Folha - Como você entrou em contato com a música eletrônica?
Bambaataa -
Quando eu era DJ nos anos 70, tocava coisas novas para o público negro e latino. As pessoas vinham ouvir estilos de música diferentes, como "Trans-Europe Express", do Kraftwerk. O meu público queria ouvir coisas novas. Pensava: "Eu quero fazer alguma coisa eletrônica com groove, que acabaria direto no funk". Então produzi "Planet Rock" com Arthur Baker e John Robie.
Folha - O electro funk foi uma grande influência para a música eletrônica atual, de grupos como Chemical Brothers, Prodigy...
Bambaataa -
Do electro funk veio a house music, o tecno, o hip hop latino, a hip house, e todos esses estilos da chamada "electronica". Acho que fiz o meu trabalho em espalhar o electro funk pelo mundo.

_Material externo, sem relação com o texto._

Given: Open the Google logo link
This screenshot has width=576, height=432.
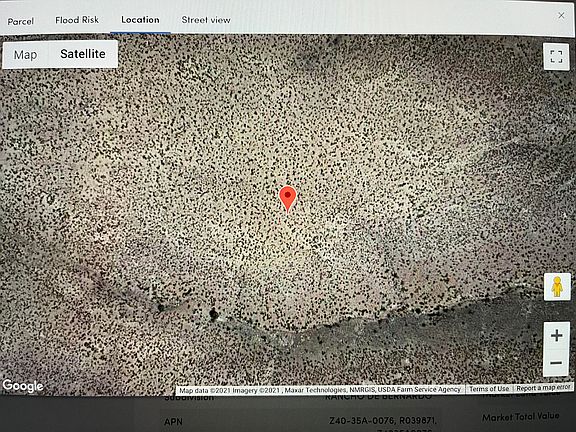Looking at the screenshot, I should pos(23,386).
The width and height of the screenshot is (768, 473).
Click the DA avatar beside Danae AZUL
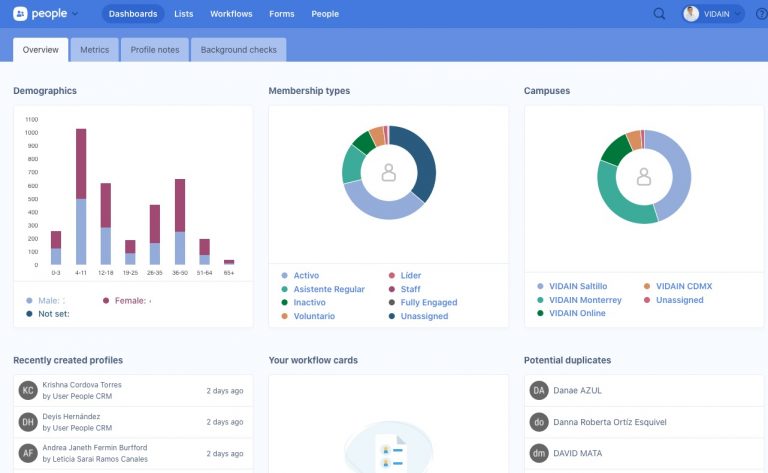(x=539, y=390)
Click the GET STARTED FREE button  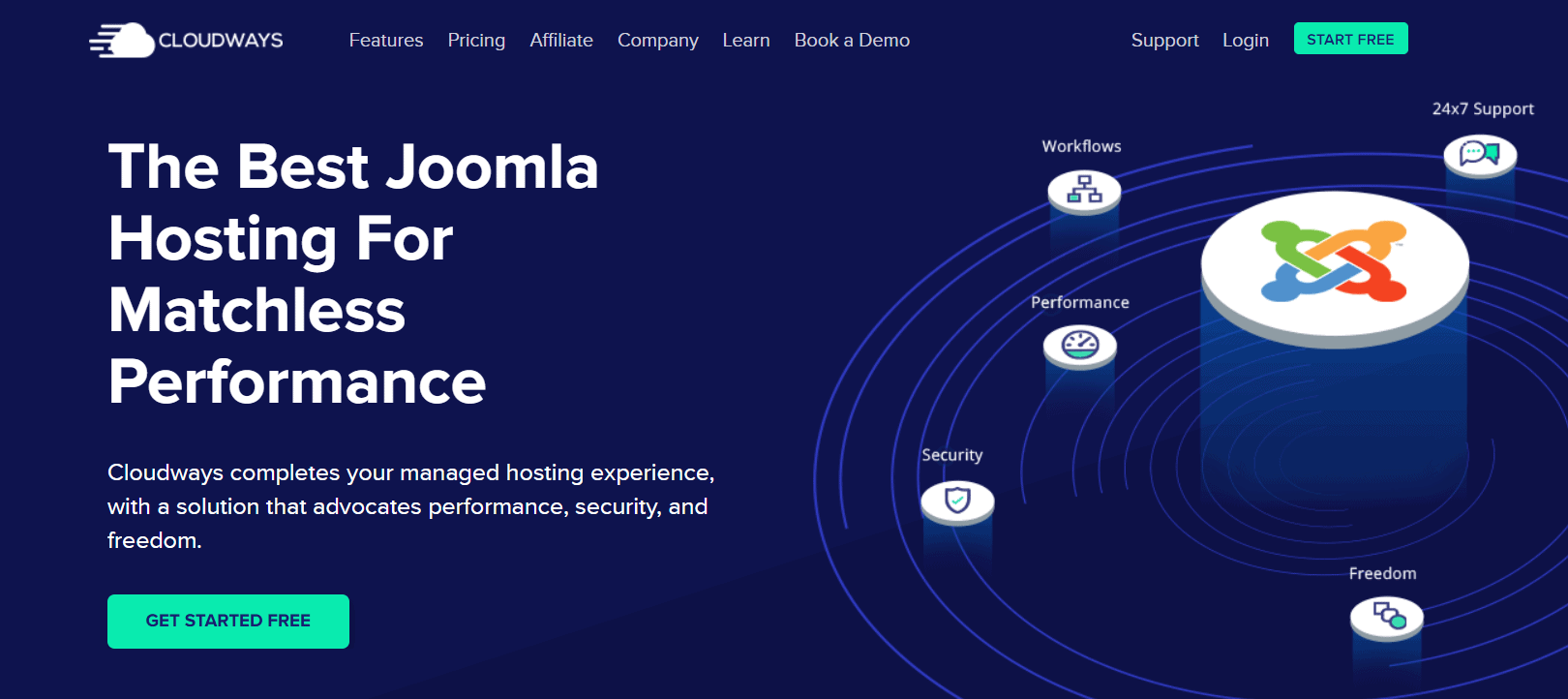tap(228, 622)
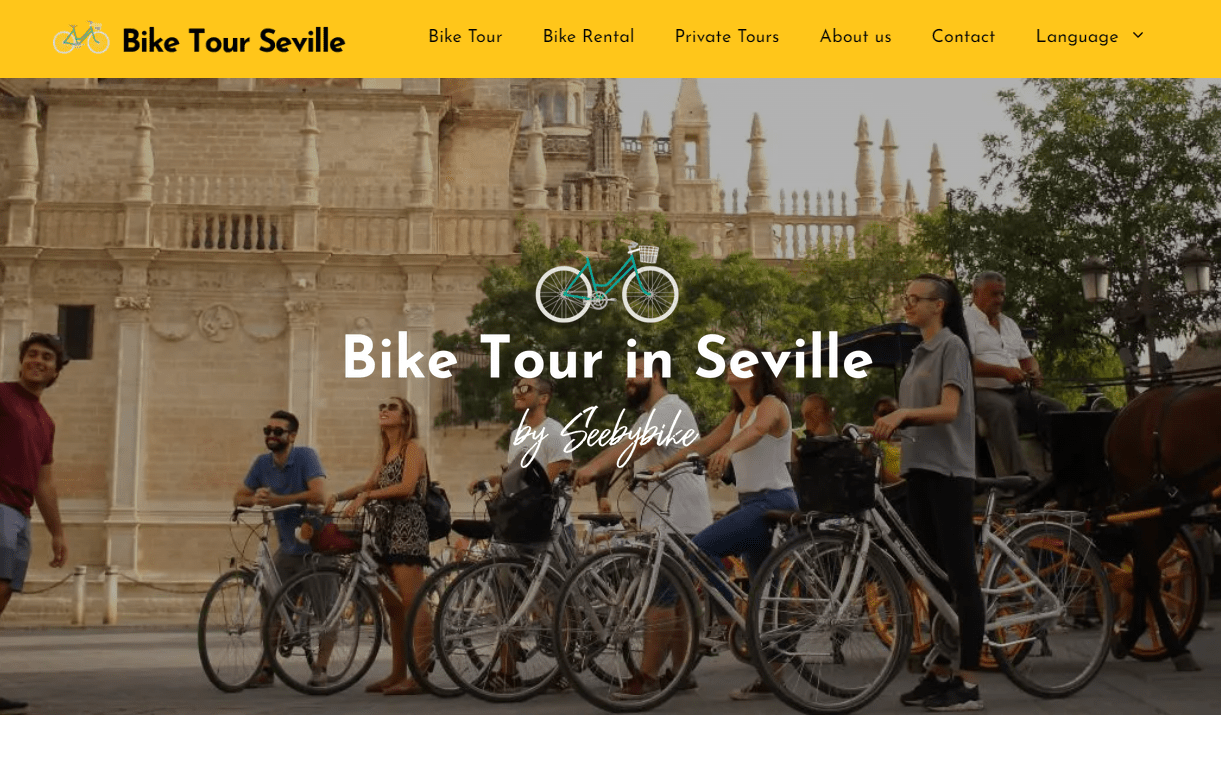The width and height of the screenshot is (1221, 770).
Task: Open the Language dropdown chevron arrow
Action: click(1138, 36)
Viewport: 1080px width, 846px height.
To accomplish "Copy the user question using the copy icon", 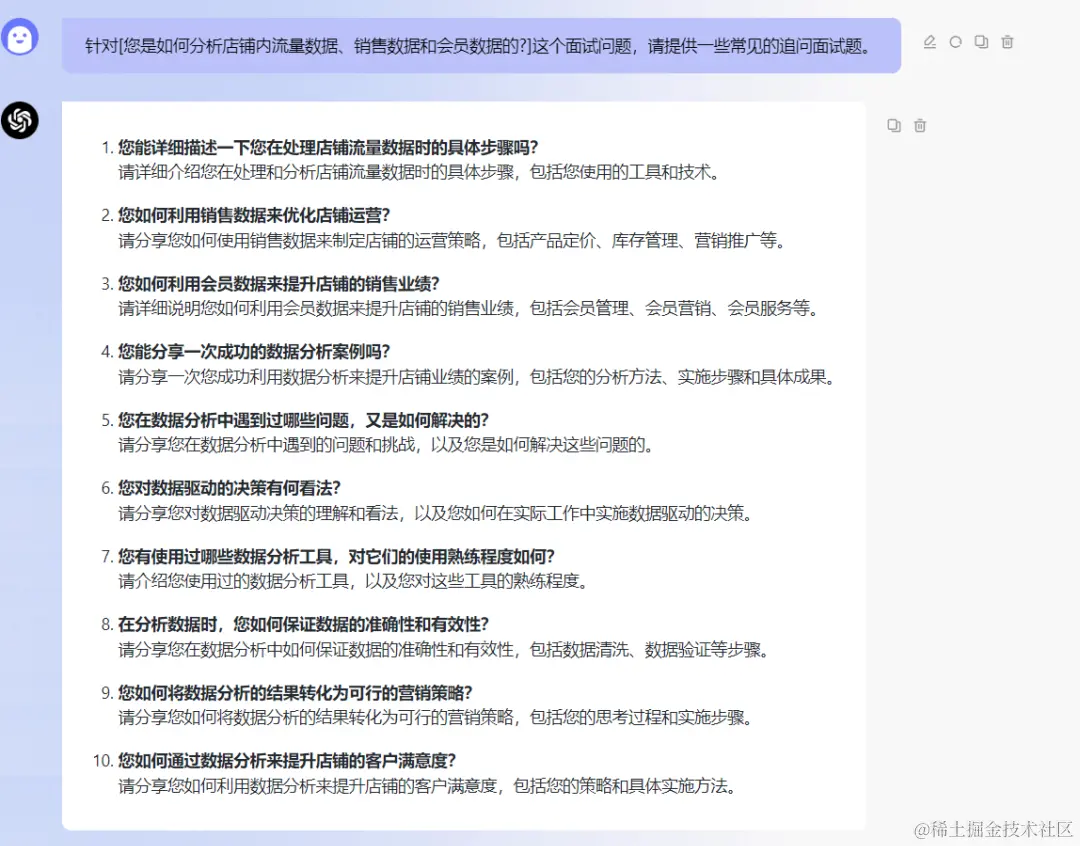I will point(981,42).
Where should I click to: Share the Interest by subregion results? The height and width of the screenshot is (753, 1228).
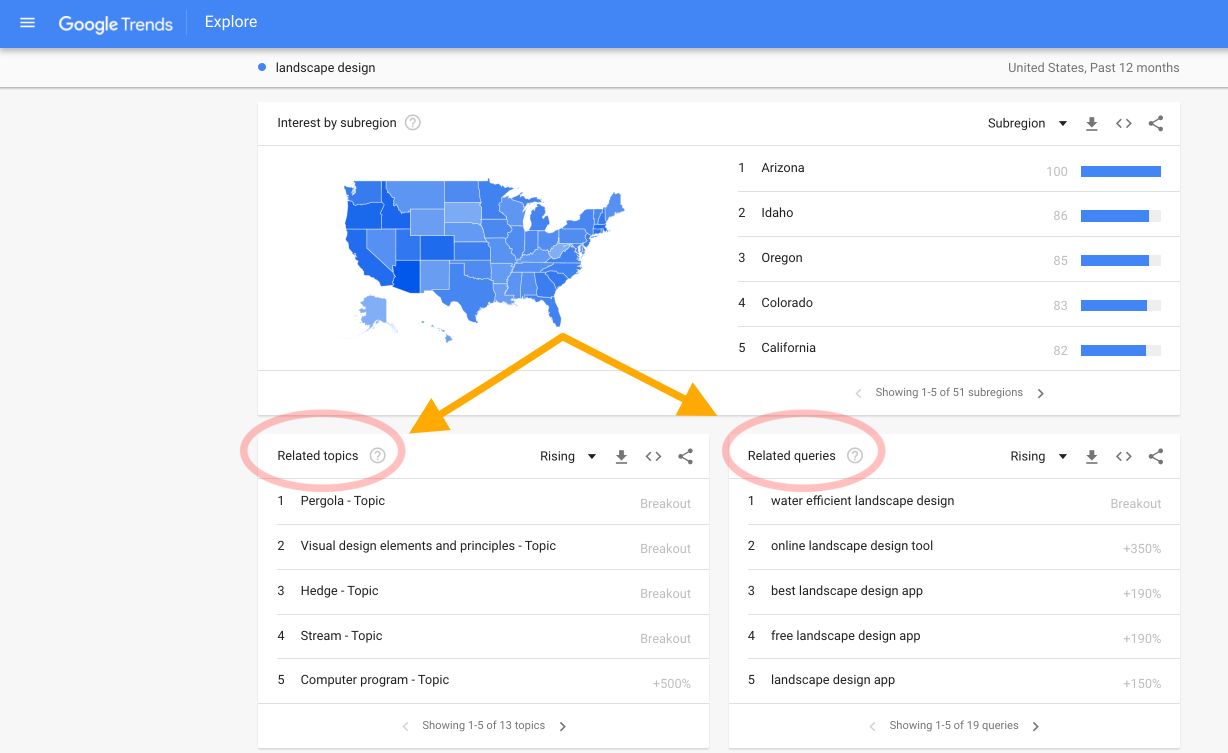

Folha - Sobre o sampler, você pagou os direitos autorais de "Trans-Europe Express" para o Kraftwerk, usado em "Planet Rock"?
Bambaataa -
Não pagamos porque nunca sampleamos a música. Eles não cobraram da gente porque simpatizavam com a nossa gravadora. Mas todos pensam que a música foi sampleada. Foi o talento de John Robie, um mago dos sintetizadores, que reproduziu exatamente a mesma coisa.
Folha - Como você encara o uso do sampler e os direitos autorais?
Bambaataa -
Acho que, se você usa a música de outras pessoas, você deve dividir a autoria. Muitos artistas não vêem problemas, contanto que você dê um "pedaço da torta" (pagamento de direitos).
Folha - Mas muitos querem um pedaço muito grande.
Bambaataa -
Então você deve dizer a esse tipo de gente que nunca mais usará suas músicas. Os artistas tem de entender que uma mão lava a outra. Muitos artistas que estavam completamente desaparecidos foram ressuscitados pelo hip hop e voltaram a fazer sucesso.
Folha - O que mudou em sua vida depois do sucesso?
Bambaataa -
Nunca deixei o sucesso subir à minha cabeça. Usei o meu sucesso para mostrar para as pessoas o que estava acontecendo no mundo. Participei de projetos como Free Nelson Mandela, Spirit of the Forest, para a floresta tropical brasileira... Fiz muitas coisas para ajudar diversos países.
Folha - Você consegue relacionar as raves de hoje às "block parties"?
Bambaataa -
Com certeza. Inclusive a cena rave de hoje é muito melhor. Quando começou era estritamente tecno. Não consigo ouvir um único tipo de música por 10 ou 15 horas. É muito chato. Quero ouvir um DJ tocando tecno e também soul, hip hop, funk, jungle, house... Gosto de tocar para todos.